[Saved data entries]

━━━

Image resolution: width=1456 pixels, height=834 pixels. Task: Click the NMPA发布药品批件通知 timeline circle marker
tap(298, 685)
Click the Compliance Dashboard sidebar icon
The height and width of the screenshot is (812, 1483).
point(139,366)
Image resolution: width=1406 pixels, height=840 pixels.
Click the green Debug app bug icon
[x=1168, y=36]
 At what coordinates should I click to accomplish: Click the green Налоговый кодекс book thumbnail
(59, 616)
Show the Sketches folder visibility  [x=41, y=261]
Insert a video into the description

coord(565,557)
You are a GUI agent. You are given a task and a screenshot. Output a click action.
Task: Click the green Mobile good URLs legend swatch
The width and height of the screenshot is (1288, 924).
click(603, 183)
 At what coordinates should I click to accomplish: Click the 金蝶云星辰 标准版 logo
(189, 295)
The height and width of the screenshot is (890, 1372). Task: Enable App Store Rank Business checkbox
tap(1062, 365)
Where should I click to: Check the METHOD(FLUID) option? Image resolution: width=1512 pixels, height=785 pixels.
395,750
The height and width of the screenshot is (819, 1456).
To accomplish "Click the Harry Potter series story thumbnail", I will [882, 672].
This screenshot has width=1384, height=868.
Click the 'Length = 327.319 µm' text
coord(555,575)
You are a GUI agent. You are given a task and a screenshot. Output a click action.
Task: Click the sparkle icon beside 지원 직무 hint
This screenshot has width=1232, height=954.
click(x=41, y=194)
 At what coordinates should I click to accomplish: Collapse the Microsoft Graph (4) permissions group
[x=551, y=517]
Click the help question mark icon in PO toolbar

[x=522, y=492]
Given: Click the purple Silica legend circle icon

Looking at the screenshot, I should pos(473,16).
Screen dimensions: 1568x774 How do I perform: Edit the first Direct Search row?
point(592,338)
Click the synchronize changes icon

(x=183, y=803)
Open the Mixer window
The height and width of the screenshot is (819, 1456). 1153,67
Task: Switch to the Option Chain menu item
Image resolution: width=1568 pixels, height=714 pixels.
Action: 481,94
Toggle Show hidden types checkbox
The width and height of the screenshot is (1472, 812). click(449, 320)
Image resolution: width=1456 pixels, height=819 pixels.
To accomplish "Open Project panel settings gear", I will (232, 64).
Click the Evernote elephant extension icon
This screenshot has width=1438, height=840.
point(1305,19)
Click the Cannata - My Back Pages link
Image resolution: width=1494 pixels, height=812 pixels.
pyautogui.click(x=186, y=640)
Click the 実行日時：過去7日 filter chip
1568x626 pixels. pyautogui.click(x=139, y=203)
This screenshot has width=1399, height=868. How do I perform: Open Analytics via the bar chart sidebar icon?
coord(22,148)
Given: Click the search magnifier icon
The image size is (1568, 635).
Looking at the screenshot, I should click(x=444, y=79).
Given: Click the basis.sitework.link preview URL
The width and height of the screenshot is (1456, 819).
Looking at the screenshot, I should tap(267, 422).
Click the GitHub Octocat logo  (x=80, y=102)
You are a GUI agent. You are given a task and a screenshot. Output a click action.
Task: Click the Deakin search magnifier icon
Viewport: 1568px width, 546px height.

━━━

» Work instructions:
Every record above is to be transcribed exactly as written.

» Response to the exercise:
Image resolution: width=1456 pixels, height=834 pixels. Task: Click the NMPA发布药品批件通知 timeline circle marker
tap(298, 685)
Click the Compliance Dashboard sidebar icon
The height and width of the screenshot is (812, 1483).
point(139,366)
Image resolution: width=1406 pixels, height=840 pixels.
Click the green Debug app bug icon
[x=1168, y=36]
 At what coordinates should I click to accomplish: Click the green Налоговый кодекс book thumbnail
(59, 616)
Show the Sketches folder visibility  [x=41, y=261]
Insert a video into the description

coord(565,557)
You are a GUI agent. You are given a task and a screenshot. Output a click action.
Task: Click the green Mobile good URLs legend swatch
The width and height of the screenshot is (1288, 924).
click(603, 183)
 At what coordinates should I click to accomplish: Click the 金蝶云星辰 标准版 logo
(189, 295)
The height and width of the screenshot is (890, 1372). Task: Enable App Store Rank Business checkbox
tap(1062, 365)
Where should I click to: Check the METHOD(FLUID) option? Image resolution: width=1512 pixels, height=785 pixels.
395,750
The height and width of the screenshot is (819, 1456).
To accomplish "Click the Harry Potter series story thumbnail", I will [882, 672].
This screenshot has width=1384, height=868.
Click the 'Length = 327.319 µm' text
coord(555,575)
You are a GUI agent. You are given a task and a screenshot. Output a click action.
Task: Click the sparkle icon beside 지원 직무 hint
This screenshot has width=1232, height=954.
click(x=41, y=194)
 At what coordinates should I click to accomplish: Collapse the Microsoft Graph (4) permissions group
[x=551, y=517]
Click the help question mark icon in PO toolbar

[x=522, y=492]
Given: Click the purple Silica legend circle icon

Looking at the screenshot, I should pos(473,16).
Screen dimensions: 1568x774 How do I perform: Edit the first Direct Search row?
point(592,338)
Click the synchronize changes icon

(x=183, y=803)
Open the Mixer window
The height and width of the screenshot is (819, 1456). 1153,67
Task: Switch to the Option Chain menu item
Image resolution: width=1568 pixels, height=714 pixels.
Action: 481,94
Toggle Show hidden types checkbox
The width and height of the screenshot is (1472, 812). click(449, 320)
Image resolution: width=1456 pixels, height=819 pixels.
To accomplish "Open Project panel settings gear", I will (232, 64).
Click the Evernote elephant extension icon
This screenshot has width=1438, height=840.
point(1305,19)
Click the Cannata - My Back Pages link
Image resolution: width=1494 pixels, height=812 pixels.
pyautogui.click(x=186, y=640)
Click the 実行日時：過去7日 filter chip
1568x626 pixels. pyautogui.click(x=139, y=203)
This screenshot has width=1399, height=868. How do I perform: Open Analytics via the bar chart sidebar icon?
coord(22,148)
Given: Click the search magnifier icon
The image size is (1568, 635).
Looking at the screenshot, I should click(x=444, y=79).
Given: Click the basis.sitework.link preview URL
The width and height of the screenshot is (1456, 819).
Looking at the screenshot, I should tap(267, 422).
Click the GitHub Octocat logo  (x=80, y=102)
You are a GUI agent. You are given a task and a screenshot. Output a click action.
Task: Click the Deakin search magnifier icon
Viewport: 1568px width, 546px height.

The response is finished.